En cierta ocasión, un burro, cansado de tanta injusticia
a su género, oró a Dios y así le dijo:
Señor, ¿Sería posible que me cambiaras de nombre? Ya no
quiero llamarme burro porque los hombres emplean mi denominación para entre
ellos señalar al torpe, al ignorante, al lento y al perezoso; y yo, Señor, soy
todo lo contrario. Soy paciente pero no lento, inteligente y muy trabajador.
Todos quisieran que trabaje más y por eso me golpean, pero las cosas buenas y
bellas no se hacen con premura, sino con mucha calma; y por encima de todo,
tengo que conformarme con un puñado de zacate al terminar el día.

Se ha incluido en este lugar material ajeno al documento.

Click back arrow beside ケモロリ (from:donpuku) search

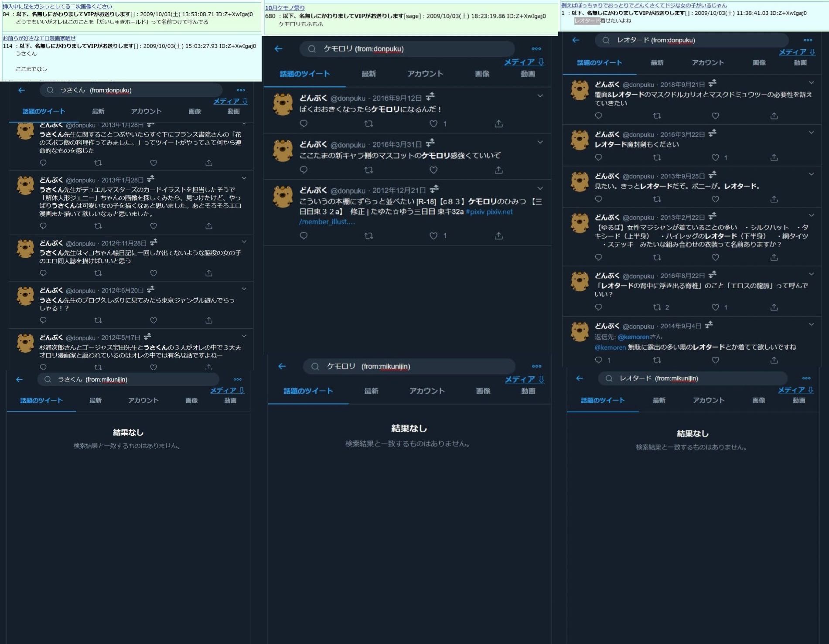279,49
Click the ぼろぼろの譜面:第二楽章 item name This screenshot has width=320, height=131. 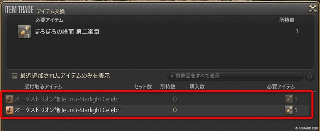click(67, 32)
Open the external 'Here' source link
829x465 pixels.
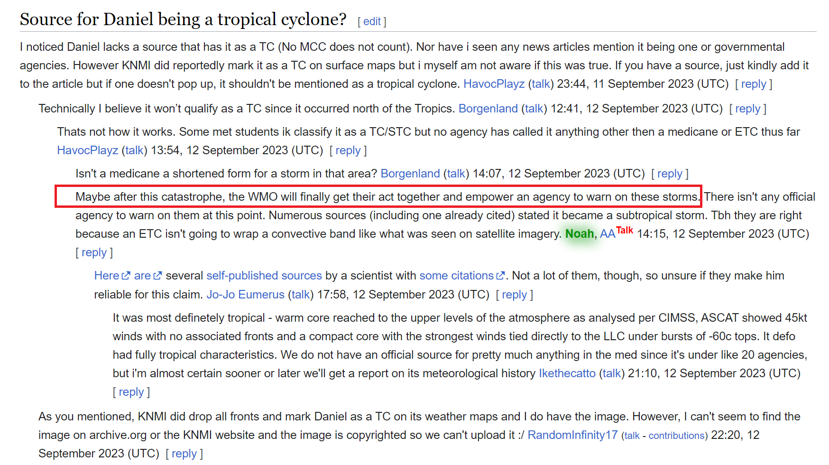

También hacen alusión a mis orejas cuando alguien es
torpe o lento. ¿En qué les afectan u ofenden mis orejas? Son para mí un orgullo
porque me identifican de los demás animales; pero ellos me ofenden con esos
calificativos. ¡Eres un burro! ¡Tienes orejas de burro!… No se han dado cuenta
que trabajo por ellos y ya me estoy extinguiendo. ¡Ojalá y fueran como yo! Y
sería para mí un honor que me emplearan como modelo a imitar, pero no. Por eso,
Señor, te ruego que a ellos les llames burros y a mí humano.